E qui i pugnaci piloti Air France hanno stanato l’inganno e sconfitto il sordido. Questi duecento nuovi piloti targati Transavia avrebbero lavorato in media 700 ore l’anno e guadagnato tra gli 87 mila e i 180 mila euro annui al massimo. Gli accorti e astuti piloti Air France hanno mangiato la foglia: hai visto mai che se ci mettiamo in azienda questi che lavorano per 700 ore poi ci chiedono di farlo anche a noi che ne lavoriamo 550? E hai visto mai che a noi che portiamo a casa fino a 250mila euro l’anno ci chiedono di fermarci non proprio a 180mila ma magari a 200 mila? Non la fai ai piloti Air France: anche se nessuno di loro rischiava posto di lavoro, anche senza licenziamenti o pensionamenti forzati loro hanno bloccato per dieci giorni, pardon nove, la Francia tutta perché siano e restino intoccabili le 550 ore annue e i 250 mila annui euro.
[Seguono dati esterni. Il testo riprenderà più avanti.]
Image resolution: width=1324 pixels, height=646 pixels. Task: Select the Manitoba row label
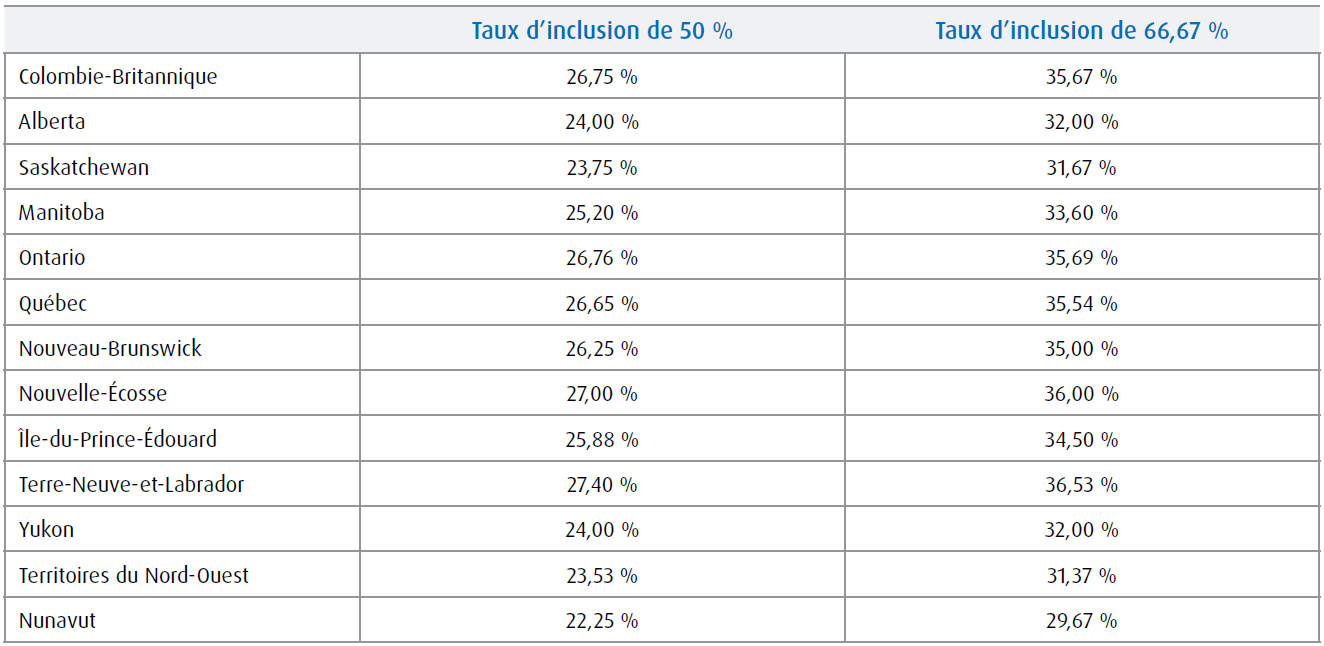click(x=62, y=213)
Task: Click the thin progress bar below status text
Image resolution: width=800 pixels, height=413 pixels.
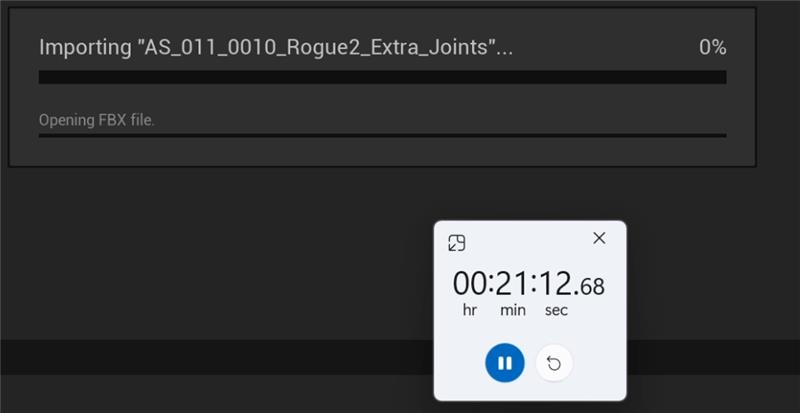Action: coord(382,135)
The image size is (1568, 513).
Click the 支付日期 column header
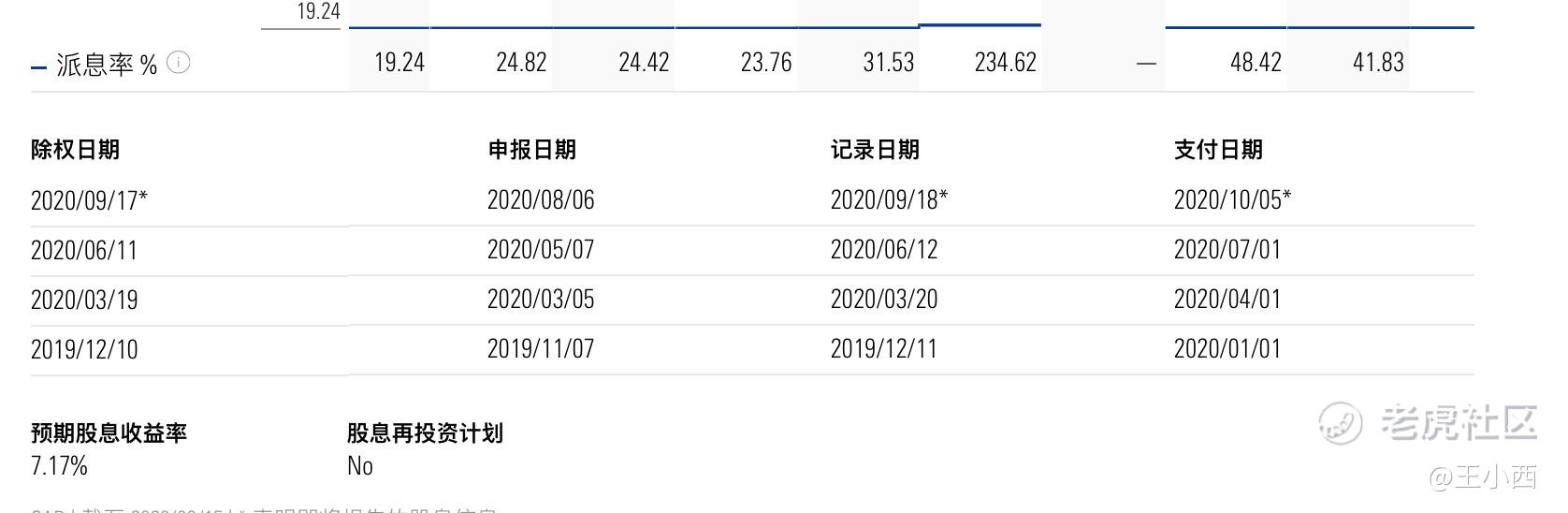(x=1218, y=150)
Sì, c’è stato qualche effetto collaterale dell’eroica lotta: gli operai e gli impiegati della stessa Air France che manifestavano negli aeroporti perché cessasse lo sciopero e venisse consentito all’azienda di investire. Insomma, degli Zio Tom del padrone. Sì, quei 200 milioni di euro di danni da blocco del paese, ma la lotta è lotta. Sì, il rosso di bilancio della compagnia Air France, ma che vuoi che sia: qualcuno ripianerà. E chi? Il contribuente francese, ovviamente. Sì, il gongolare O’Leary, il patron di Ryan Air: “Con dei concorrenti così non è difficole capire perché siamo la compagnia che cresce di più in Europa”. Sì, il decente buon senso, il minimo sindacale della logica traforati dalla posizione ufficiale dei piloti: “Sì ad una low cost ma con le regole e le abitudini delle compagnie tradizionali”.

Così si lotta e si vince, questa è la lotta di classe di quelli con le posate d’argento...Poi dice che uno gli vengono in mente pensieri ce non condivide e pensa a quel Reagan che i controllori di volo americani che bloccavano i cieli li stramazzò mettendogli contro il governo e il paese. Poi dice…ma siamo in Francia e non negli Usa. In Francia dove la classe dirigente politica è corrosa e intrisa di pavidità, dove Hollande ha paura della sua ombra, dove nessuno, neanche la destrissima Le Pen si mette davvero contro una lobby. Dove i piloti e anche gli agricoltori e anche gli autotrasportatori..In Francia, paese che la vittoria dei piloti Air France segnala come irriformabile. La Francia, non siamo soli. Cugini d’Oltralpe e parenti di corporazioni.